The company provided examples from three of the most prolific offenders:
* Offender No. 1, who resides in Philadelphia, Pa., has 165 variations of Social Security numbers, 44 different dates of birth, and three different first names; * Offender No. 2, who resides in Brooklyn, N.Y. has 146 Social Security numbers, eight dates of birth, and eight different first names; and * Offender No. 3, who resides in Cleveland, Ohio, has 106 Social Security numbers, 12 dates of birth, and six different first names.

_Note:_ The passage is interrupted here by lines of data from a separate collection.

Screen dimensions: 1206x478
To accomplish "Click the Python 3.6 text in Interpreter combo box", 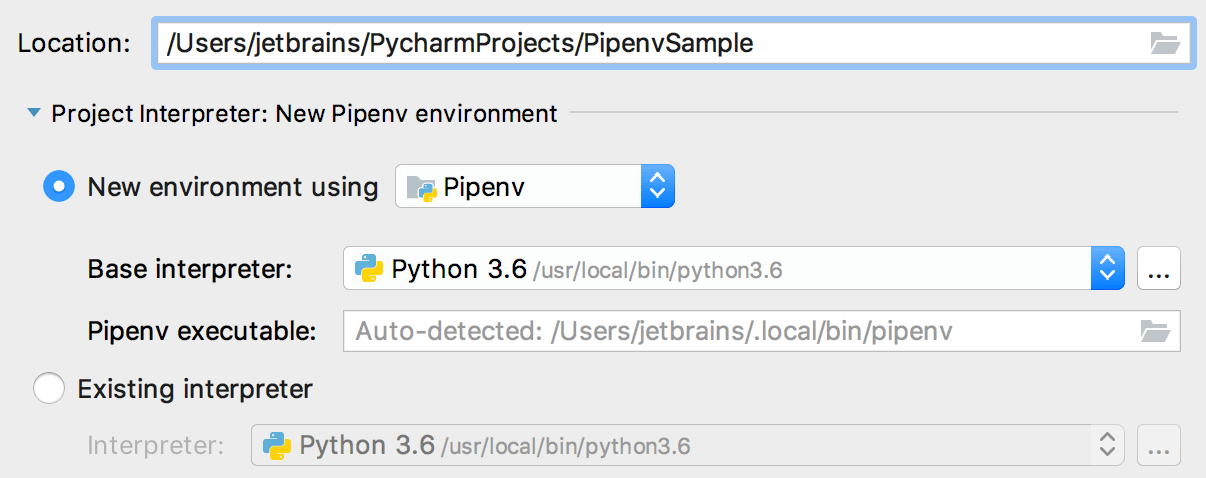I will click(367, 445).

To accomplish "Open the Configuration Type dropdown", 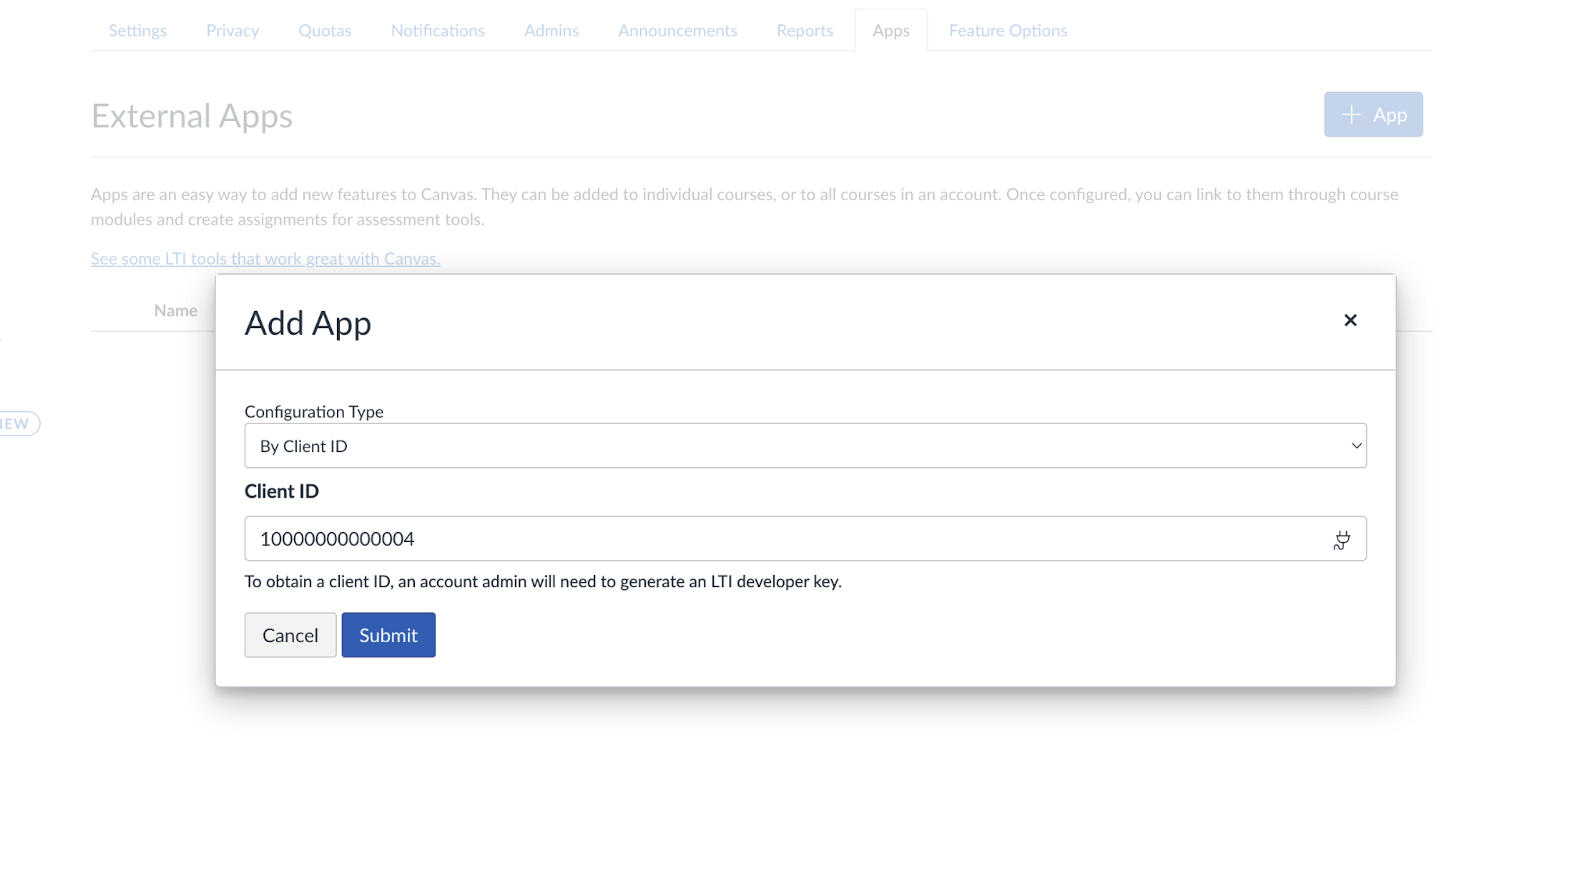I will [x=805, y=446].
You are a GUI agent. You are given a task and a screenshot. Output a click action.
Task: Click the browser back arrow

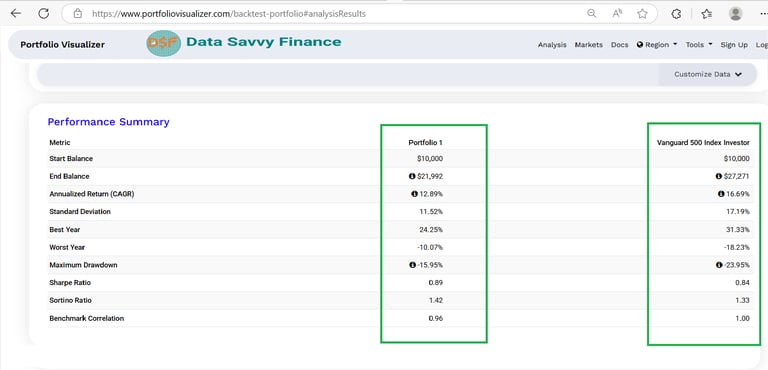(x=16, y=13)
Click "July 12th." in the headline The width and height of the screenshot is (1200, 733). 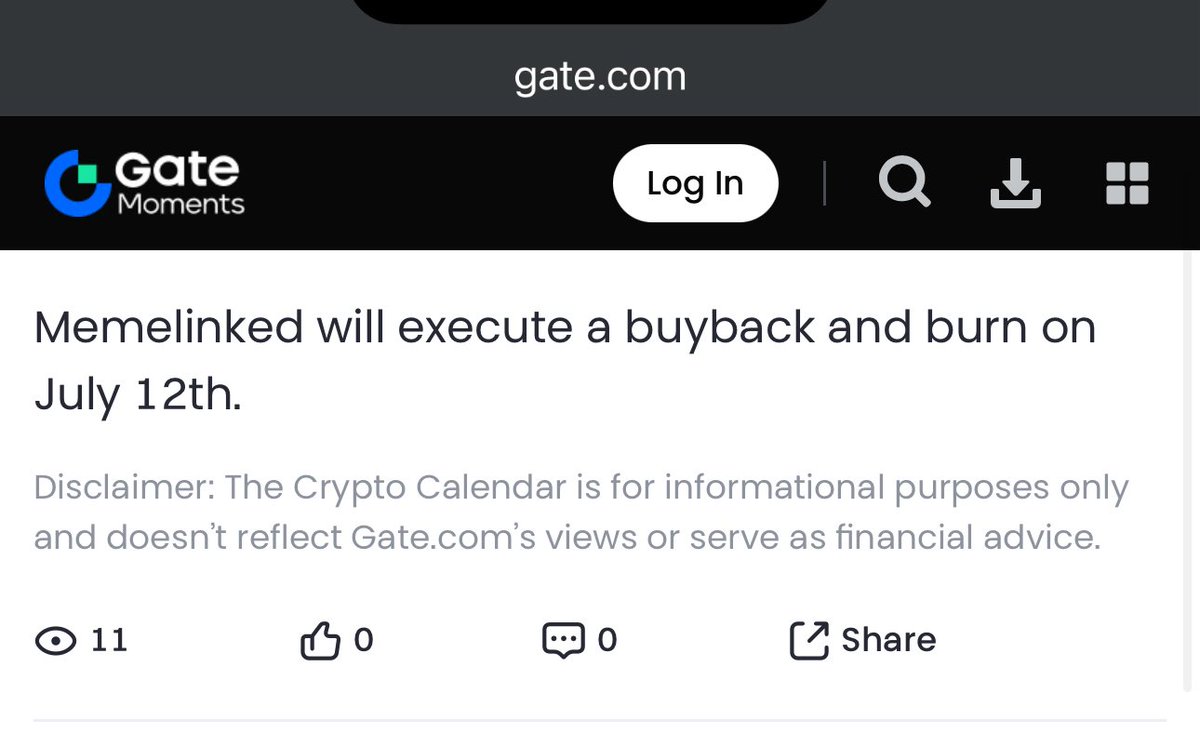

"This is the first national study of people who are explicitly manipulating identity information," said Stephen Coggeshall, Ph.D. and chief technology officer at ID Analytics. "While there is extensive research on the crime of identity fraud and its victims, there is far less on the actual perpetrators of the crime. Now, for the first time, there is a comprehensive view of who identity manipulators are, where they are living and specifically how they are manipulating their personal information," he added. "Deliberate identity manipulation is far more prevalent than we imagined," Coggeshall said. "We aren't including people using nicknames or making a typo on a Social Security number or date of birth, but rather repeated and intentional alteration of key identity elements, in some cases by spouses and parents." He added the study uncovered fraudsters, people manipulating their identity to hide in plain sight, as well as those seeking to avoid poor credit ratings. The worst cities for identity manipulation are metro areas in Michigan--including Detroit, Flint and Lansing--and Texas, which includes Dallas, Houston, and border and coastal towns such as Corpus Christi, El Paso and McAllen.